Existing classification systems fail to capture the complexity of mental disorders as manifest in primary and general health care settings. They do not adequately address the problems of co-morbidity, sub-threshold disorders, cross-cultural applications or social dimensions, or acknowledge the difference between severity and impairment.
An effective classification system for primary and general health care needs to pay attention to four key elements: diagnosis, severity, chronicity and disability.
• Categorical diagnoses should be more stringent and precise, so that they become rarer but more significant events in primary and general health care.
• Measurement of severity can be achieved by combining categorical and dimensional approaches.
• Disability is important in its own right, as many people with current sub-threshold disorders have significant levels of impairment.

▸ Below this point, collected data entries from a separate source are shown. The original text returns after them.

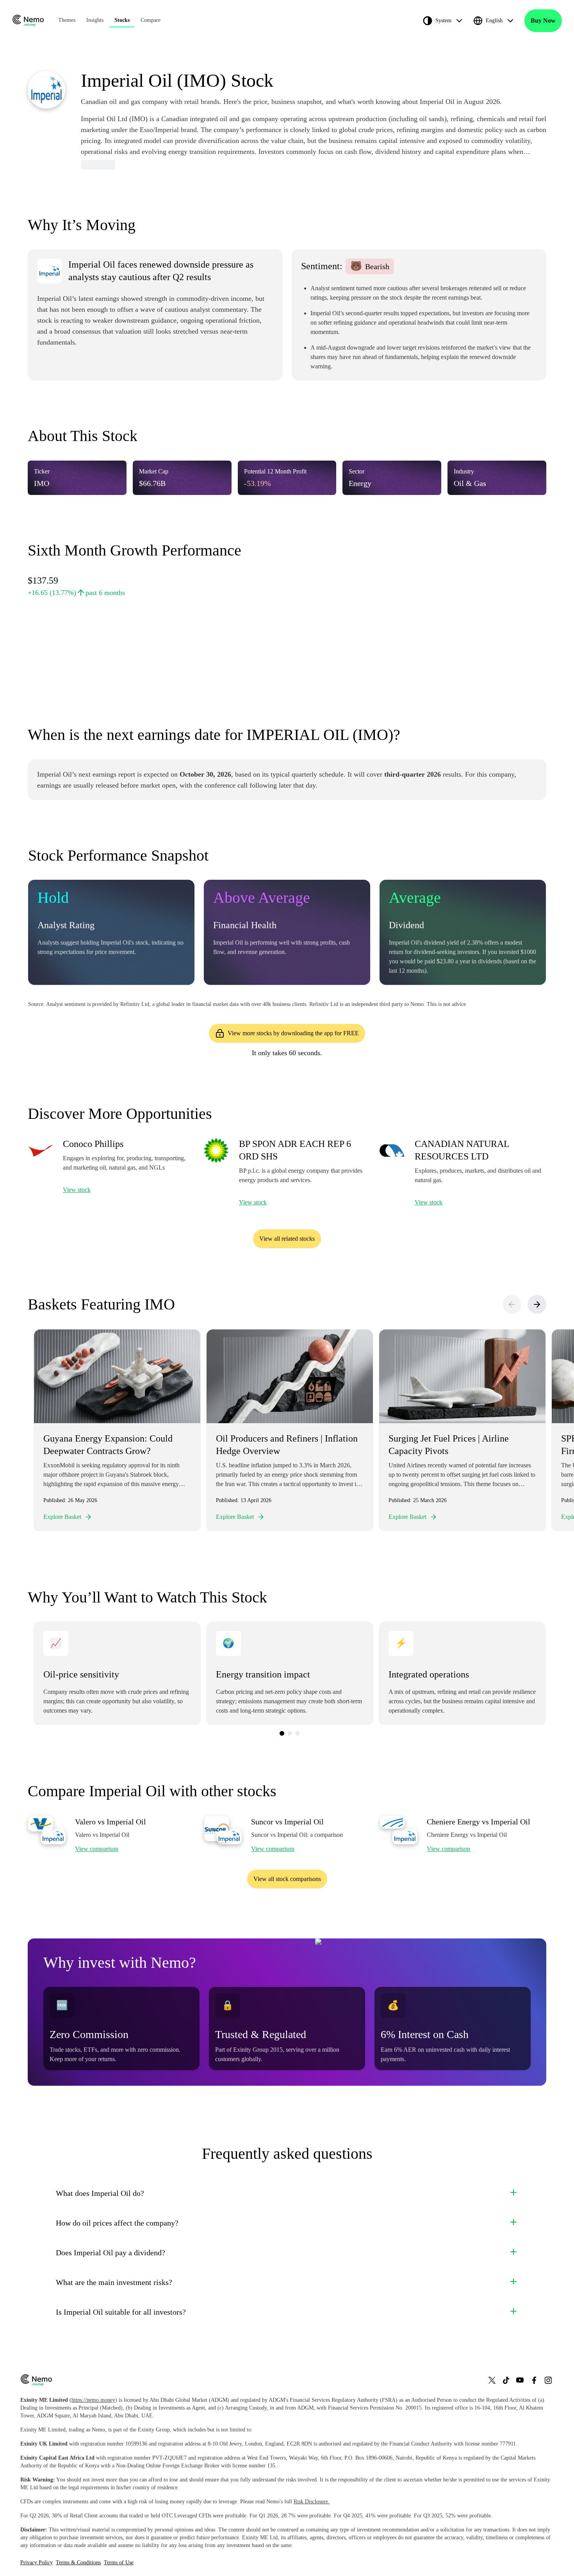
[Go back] (512, 1304)
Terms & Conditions (78, 2562)
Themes (66, 20)
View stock (77, 1189)
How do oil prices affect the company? (117, 2223)
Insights (94, 20)
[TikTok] (506, 2380)
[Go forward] (537, 1304)
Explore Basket (62, 1516)
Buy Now (543, 20)
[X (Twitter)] (492, 2380)
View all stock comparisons (287, 1879)
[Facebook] (534, 2380)
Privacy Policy (36, 2562)
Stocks (122, 20)
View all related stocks (287, 1238)
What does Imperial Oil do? (100, 2193)
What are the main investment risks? (114, 2282)
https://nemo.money (93, 2400)
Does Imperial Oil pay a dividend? (110, 2252)
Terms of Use (119, 2562)
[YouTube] (520, 2380)
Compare (150, 20)
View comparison (96, 1848)
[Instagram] (548, 2380)
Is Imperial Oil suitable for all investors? (121, 2312)
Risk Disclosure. (312, 2502)
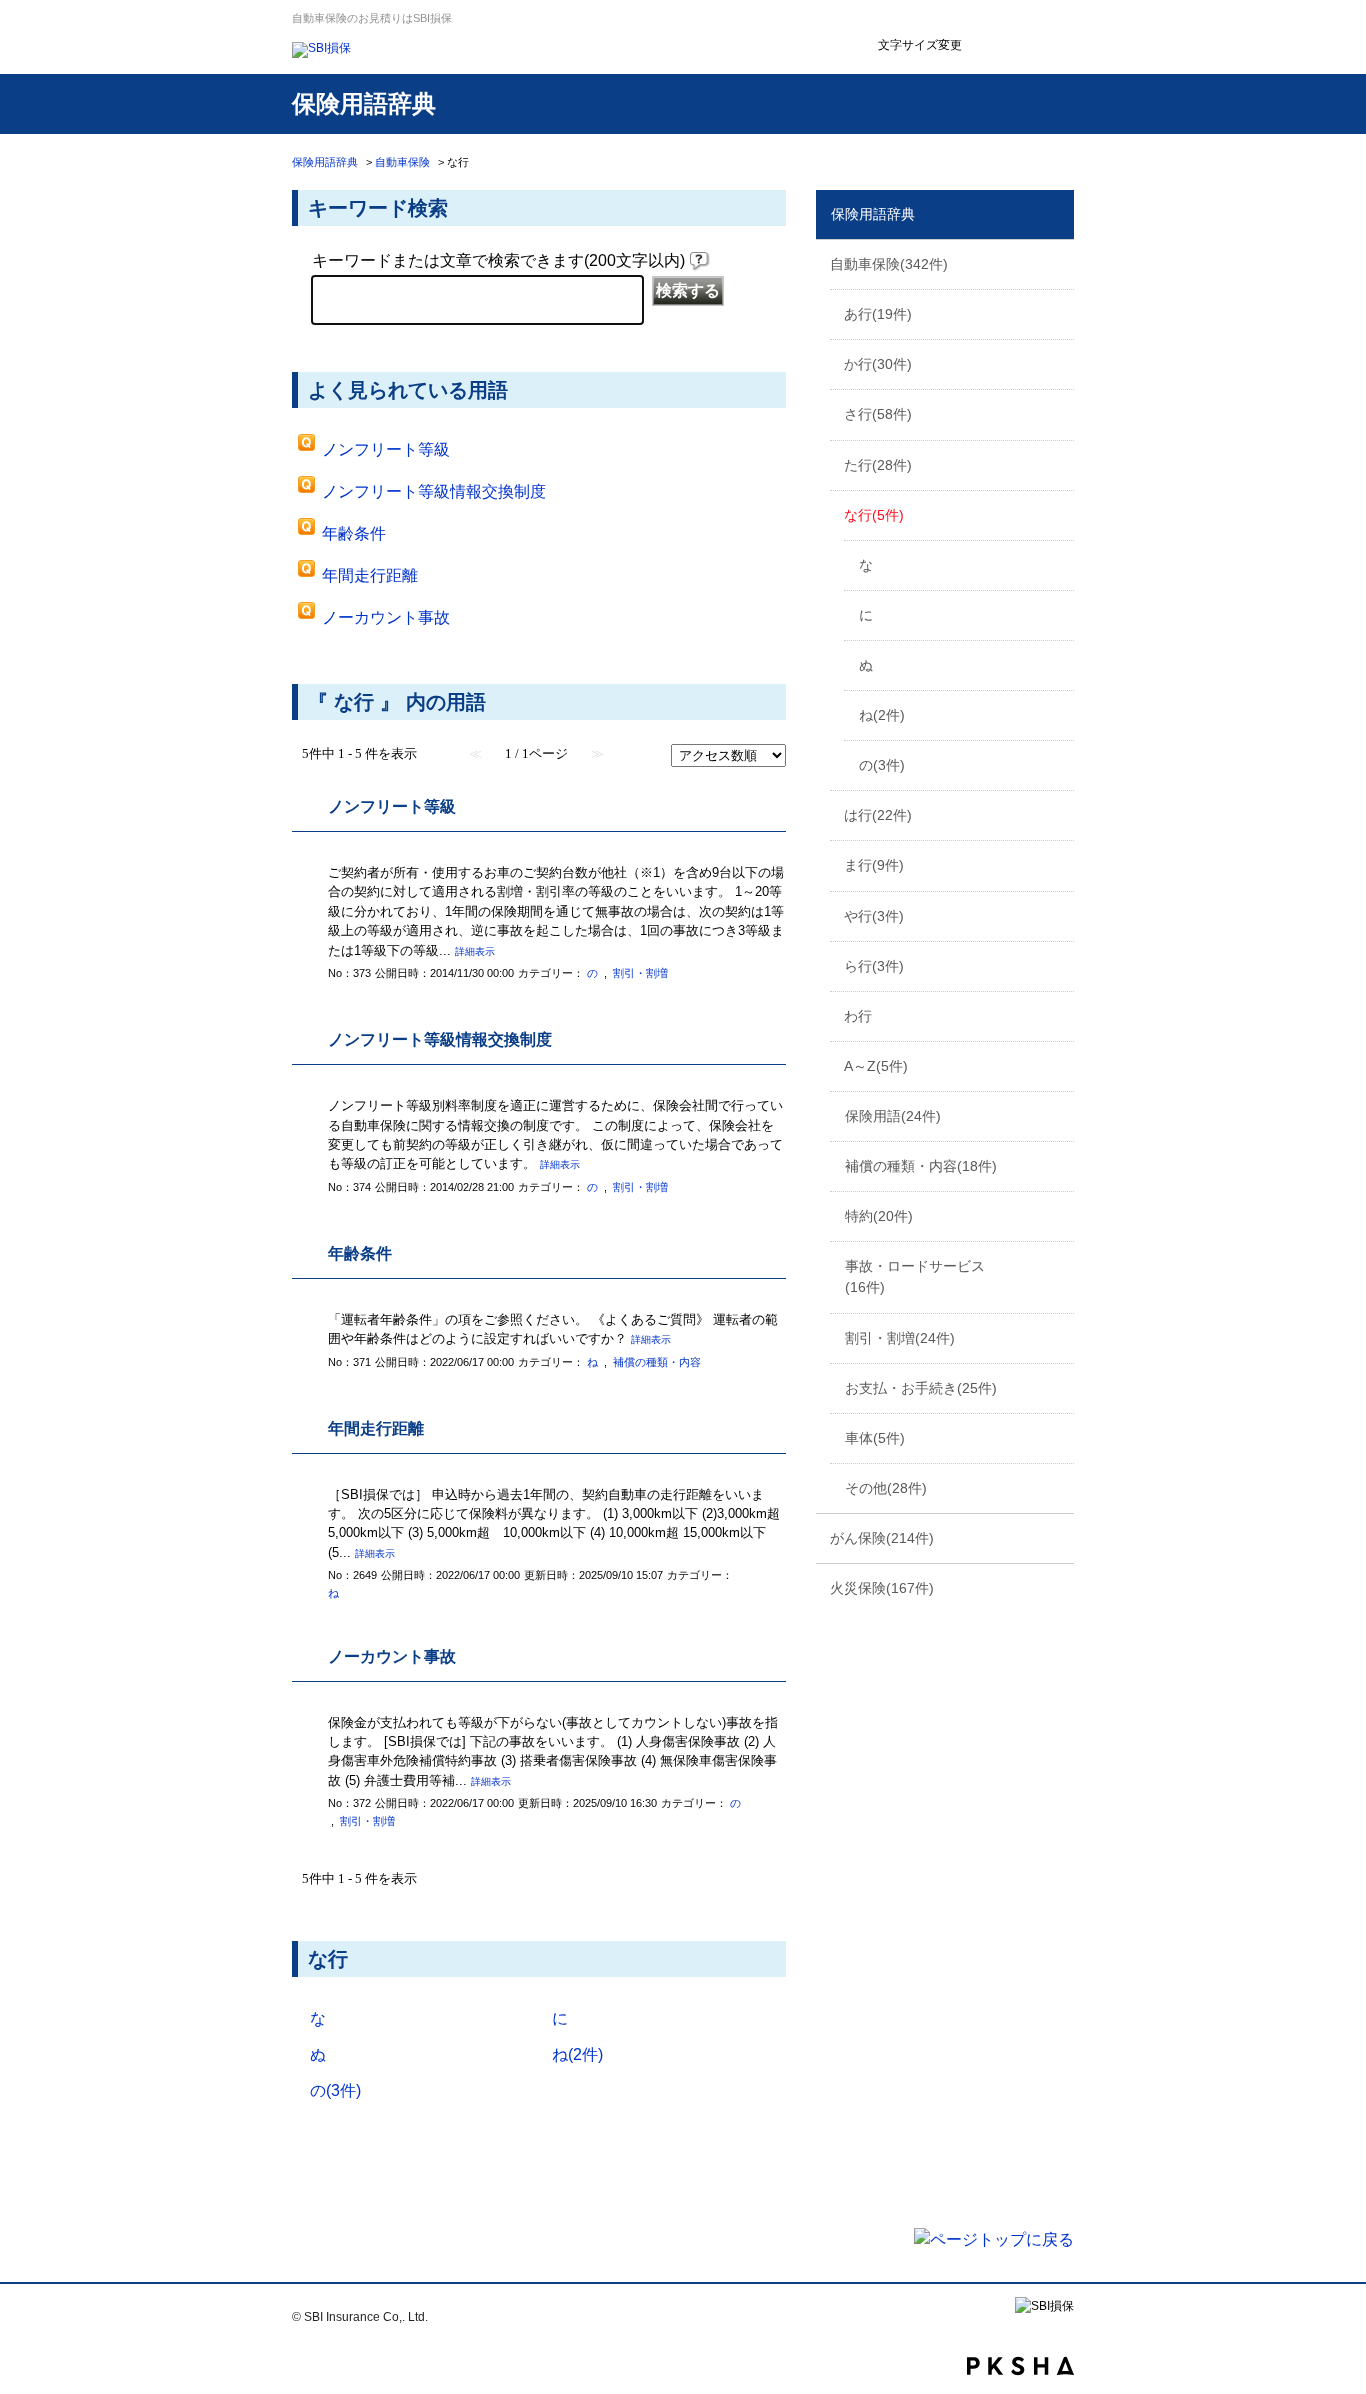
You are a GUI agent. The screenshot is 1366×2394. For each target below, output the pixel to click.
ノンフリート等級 (386, 449)
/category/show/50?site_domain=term (1057, 514)
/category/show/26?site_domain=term (1057, 313)
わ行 (858, 1016)
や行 (874, 916)
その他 (886, 1488)
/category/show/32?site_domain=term (1057, 363)
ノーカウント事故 (386, 617)
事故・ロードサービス (915, 1276)
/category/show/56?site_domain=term (1057, 814)
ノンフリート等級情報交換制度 (434, 491)
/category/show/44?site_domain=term (1057, 464)
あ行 (878, 314)
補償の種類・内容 (921, 1166)
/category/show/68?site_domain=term (1057, 915)
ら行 (874, 966)
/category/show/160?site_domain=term (1057, 1587)
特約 (879, 1216)
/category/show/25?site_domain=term (1057, 263)
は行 (878, 815)
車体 (875, 1438)
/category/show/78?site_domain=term (1057, 1015)
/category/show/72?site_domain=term (1057, 965)
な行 (874, 515)
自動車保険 (402, 162)
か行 (878, 364)
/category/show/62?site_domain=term (1057, 864)
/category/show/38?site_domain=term (1057, 413)
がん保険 (882, 1538)
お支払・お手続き (921, 1388)
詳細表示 (475, 951)
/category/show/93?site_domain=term (1057, 1537)
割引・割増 (900, 1338)
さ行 (878, 414)
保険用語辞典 (325, 162)
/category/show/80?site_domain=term (1057, 1065)
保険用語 (893, 1116)
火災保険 (882, 1588)
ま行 (874, 865)
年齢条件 (354, 533)
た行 (878, 465)
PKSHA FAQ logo (1020, 2366)
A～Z (876, 1066)
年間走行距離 (370, 575)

We also need to consider classification of social problems, to enable dialogue with social care.
This approach is likely to reduce unnecessary medicalisation, and enable better focus on those most in need of care. The addition of measures of severity, chronicity and impairment will encourage better targeting of interventions.
For successful adoption within primary and general health care, a classification system needs to be simple, grounded in research and reality, adaptable for specific populations and countries, useful as a teaching tool and accessible for routine data collection. CD10-PHC and WONCA's International Classification in Primary Care provide good models to build upon.
These issues are currently being considered by the WONCA Working Party on Mental Health and the APIRE Primary Care Conference Expert Group.